▶ **What the task requires**
Begin with the line in which "for Question 2" appears and end with the final line of the entries. Retype each one exactly and add nothing.
>>>
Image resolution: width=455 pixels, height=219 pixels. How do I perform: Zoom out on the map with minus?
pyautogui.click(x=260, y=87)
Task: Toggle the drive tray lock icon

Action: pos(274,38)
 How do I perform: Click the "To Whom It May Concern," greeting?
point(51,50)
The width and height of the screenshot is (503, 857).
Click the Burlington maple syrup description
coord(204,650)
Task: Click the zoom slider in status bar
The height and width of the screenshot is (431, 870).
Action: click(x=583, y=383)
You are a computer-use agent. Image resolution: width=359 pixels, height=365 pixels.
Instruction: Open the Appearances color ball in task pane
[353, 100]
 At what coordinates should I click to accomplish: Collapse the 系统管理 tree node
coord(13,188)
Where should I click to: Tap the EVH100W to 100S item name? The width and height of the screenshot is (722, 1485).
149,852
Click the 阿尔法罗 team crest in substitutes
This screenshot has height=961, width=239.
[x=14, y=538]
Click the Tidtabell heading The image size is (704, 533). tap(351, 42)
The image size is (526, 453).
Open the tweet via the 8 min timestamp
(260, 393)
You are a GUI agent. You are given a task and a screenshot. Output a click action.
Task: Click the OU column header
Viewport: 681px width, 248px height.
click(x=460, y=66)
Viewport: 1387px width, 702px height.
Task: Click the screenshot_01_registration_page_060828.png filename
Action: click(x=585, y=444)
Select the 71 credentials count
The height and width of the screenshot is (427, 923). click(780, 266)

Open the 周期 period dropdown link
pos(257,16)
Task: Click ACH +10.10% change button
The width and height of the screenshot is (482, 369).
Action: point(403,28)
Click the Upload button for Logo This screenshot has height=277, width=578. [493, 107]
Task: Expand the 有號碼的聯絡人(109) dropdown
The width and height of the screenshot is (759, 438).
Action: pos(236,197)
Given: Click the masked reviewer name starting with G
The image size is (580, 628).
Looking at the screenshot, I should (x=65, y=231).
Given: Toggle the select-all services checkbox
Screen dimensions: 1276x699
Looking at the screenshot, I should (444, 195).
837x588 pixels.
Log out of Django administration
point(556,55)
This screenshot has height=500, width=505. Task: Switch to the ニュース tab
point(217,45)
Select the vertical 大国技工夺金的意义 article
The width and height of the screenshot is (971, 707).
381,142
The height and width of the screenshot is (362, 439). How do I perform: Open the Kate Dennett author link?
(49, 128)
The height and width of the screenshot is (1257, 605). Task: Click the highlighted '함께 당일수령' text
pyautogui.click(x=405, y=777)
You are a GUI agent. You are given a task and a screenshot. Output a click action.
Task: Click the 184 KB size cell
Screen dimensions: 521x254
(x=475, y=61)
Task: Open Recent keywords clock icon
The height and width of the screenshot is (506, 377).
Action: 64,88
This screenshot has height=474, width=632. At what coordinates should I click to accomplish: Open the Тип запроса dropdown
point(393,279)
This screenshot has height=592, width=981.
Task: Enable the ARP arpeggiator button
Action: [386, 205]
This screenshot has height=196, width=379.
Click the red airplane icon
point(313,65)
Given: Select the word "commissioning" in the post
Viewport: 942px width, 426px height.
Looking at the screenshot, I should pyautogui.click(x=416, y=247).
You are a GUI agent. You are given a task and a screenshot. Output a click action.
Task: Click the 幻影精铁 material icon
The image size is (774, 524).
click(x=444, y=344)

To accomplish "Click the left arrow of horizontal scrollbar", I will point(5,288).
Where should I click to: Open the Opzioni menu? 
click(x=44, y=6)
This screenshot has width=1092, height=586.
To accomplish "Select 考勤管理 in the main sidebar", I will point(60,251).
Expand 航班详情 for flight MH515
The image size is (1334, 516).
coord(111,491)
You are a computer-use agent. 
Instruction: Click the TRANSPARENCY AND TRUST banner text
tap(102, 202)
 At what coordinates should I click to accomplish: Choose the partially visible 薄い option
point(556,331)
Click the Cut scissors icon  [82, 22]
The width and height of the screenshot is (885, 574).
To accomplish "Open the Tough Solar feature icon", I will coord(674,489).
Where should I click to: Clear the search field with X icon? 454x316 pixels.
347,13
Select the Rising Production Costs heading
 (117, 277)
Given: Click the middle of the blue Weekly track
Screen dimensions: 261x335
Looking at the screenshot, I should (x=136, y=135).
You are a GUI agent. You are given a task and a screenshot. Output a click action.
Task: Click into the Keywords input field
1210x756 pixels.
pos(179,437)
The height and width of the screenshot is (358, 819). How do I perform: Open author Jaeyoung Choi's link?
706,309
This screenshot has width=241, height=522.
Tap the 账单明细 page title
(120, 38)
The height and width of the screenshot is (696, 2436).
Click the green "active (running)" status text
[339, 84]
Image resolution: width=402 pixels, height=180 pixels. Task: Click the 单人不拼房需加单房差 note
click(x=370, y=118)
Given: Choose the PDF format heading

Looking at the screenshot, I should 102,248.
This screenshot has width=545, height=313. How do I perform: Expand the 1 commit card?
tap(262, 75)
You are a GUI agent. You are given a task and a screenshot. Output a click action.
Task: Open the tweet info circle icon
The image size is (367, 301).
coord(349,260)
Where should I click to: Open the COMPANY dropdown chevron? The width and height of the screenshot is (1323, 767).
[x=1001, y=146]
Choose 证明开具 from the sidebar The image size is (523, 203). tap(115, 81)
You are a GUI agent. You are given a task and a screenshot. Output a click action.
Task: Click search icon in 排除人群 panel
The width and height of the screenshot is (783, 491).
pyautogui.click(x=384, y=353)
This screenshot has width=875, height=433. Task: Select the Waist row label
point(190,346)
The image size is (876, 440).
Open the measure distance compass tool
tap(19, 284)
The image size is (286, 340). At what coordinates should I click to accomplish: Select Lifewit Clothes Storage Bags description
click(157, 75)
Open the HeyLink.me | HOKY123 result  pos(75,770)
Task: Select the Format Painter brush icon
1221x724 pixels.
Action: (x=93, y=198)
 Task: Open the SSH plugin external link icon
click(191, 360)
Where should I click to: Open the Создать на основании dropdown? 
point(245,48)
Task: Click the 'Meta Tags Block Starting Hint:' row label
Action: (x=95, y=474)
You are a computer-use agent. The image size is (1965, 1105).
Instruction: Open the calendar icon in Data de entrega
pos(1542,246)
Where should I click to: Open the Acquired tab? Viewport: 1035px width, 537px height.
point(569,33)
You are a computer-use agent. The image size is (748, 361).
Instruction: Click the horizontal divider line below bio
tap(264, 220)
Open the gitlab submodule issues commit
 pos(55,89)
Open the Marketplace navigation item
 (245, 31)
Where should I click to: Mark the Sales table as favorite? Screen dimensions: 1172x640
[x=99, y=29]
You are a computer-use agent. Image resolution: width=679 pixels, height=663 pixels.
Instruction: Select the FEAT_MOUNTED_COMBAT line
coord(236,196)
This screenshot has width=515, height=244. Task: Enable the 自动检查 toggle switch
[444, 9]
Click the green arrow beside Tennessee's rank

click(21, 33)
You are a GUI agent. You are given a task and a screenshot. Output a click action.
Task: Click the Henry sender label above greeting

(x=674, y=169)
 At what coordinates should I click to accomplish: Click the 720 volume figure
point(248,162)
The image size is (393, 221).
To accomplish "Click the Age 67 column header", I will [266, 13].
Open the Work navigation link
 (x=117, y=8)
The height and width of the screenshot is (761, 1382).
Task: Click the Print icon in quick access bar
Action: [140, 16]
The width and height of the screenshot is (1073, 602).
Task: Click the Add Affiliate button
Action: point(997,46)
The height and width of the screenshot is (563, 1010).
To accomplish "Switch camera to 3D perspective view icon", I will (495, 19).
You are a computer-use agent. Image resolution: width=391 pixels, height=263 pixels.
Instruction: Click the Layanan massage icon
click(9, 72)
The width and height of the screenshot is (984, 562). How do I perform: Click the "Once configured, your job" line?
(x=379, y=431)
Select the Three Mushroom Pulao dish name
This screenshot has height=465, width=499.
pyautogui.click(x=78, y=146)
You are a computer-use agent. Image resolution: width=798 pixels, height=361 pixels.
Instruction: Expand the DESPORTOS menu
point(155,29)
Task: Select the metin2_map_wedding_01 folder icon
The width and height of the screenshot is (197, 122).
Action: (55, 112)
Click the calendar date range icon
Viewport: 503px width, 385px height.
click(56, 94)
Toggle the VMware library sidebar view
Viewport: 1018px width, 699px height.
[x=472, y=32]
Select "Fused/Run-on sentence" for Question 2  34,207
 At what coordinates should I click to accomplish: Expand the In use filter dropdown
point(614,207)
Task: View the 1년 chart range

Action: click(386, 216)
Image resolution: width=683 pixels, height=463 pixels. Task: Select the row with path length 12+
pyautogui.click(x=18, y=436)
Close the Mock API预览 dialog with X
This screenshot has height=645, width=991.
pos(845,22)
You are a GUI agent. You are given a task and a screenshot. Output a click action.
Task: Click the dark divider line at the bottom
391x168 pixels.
<<<
▶ **Completed exercise**
Select "Fused/Run-on sentence" for Question 2  34,207
 At what coordinates should I click to accomplish: Expand the In use filter dropdown
point(614,207)
Task: View the 1년 chart range

Action: click(386, 216)
Image resolution: width=683 pixels, height=463 pixels. Task: Select the row with path length 12+
pyautogui.click(x=18, y=436)
Close the Mock API预览 dialog with X
This screenshot has height=645, width=991.
pos(845,22)
You are a GUI agent. You are given a task and a screenshot. Output a click action.
Task: Click the dark divider line at the bottom
391x168 pixels.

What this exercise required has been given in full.